What the exercise asks => Could you output each line below exactly as it appears, excluding any pictures?

Saved entries

● ● ●

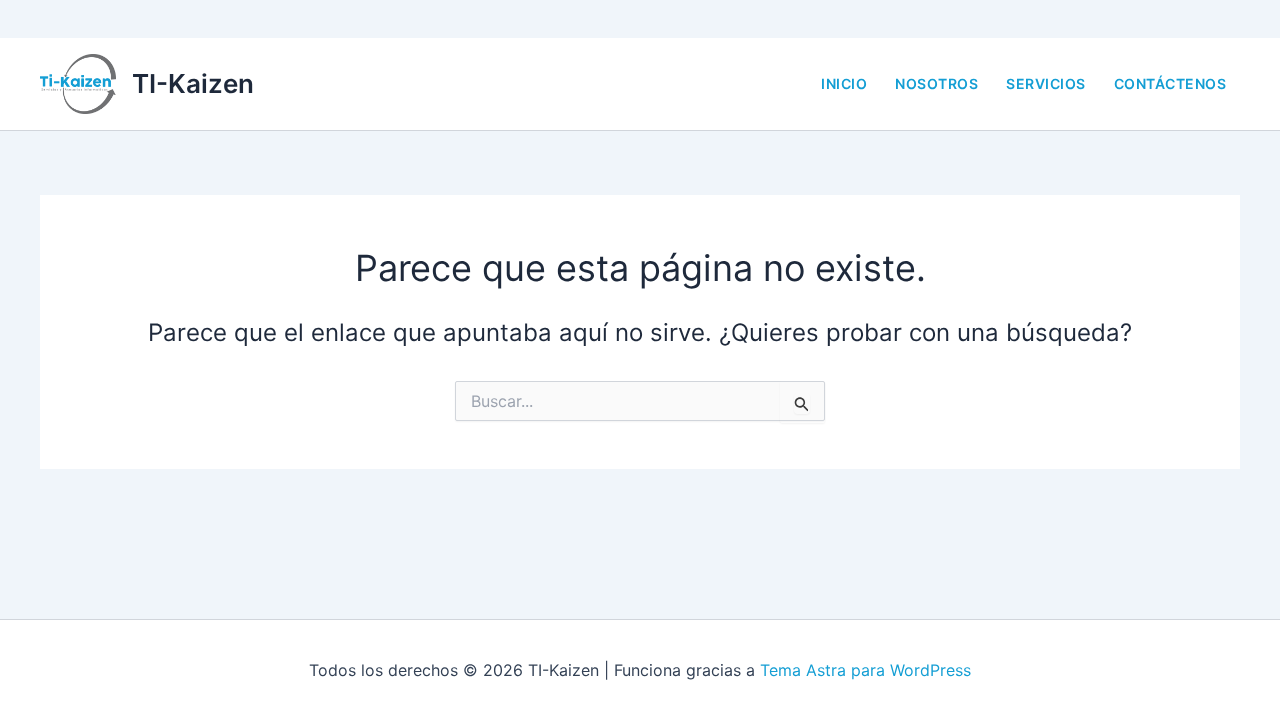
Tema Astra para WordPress (865, 670)
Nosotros (936, 83)
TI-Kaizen (193, 83)
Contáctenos (1170, 83)
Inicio (844, 83)
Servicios (1046, 83)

● ● ●

Response below =>
Tema Astra para WordPress (865, 670)
Nosotros (936, 83)
TI-Kaizen (193, 83)
Contáctenos (1170, 83)
Inicio (844, 83)
Servicios (1046, 83)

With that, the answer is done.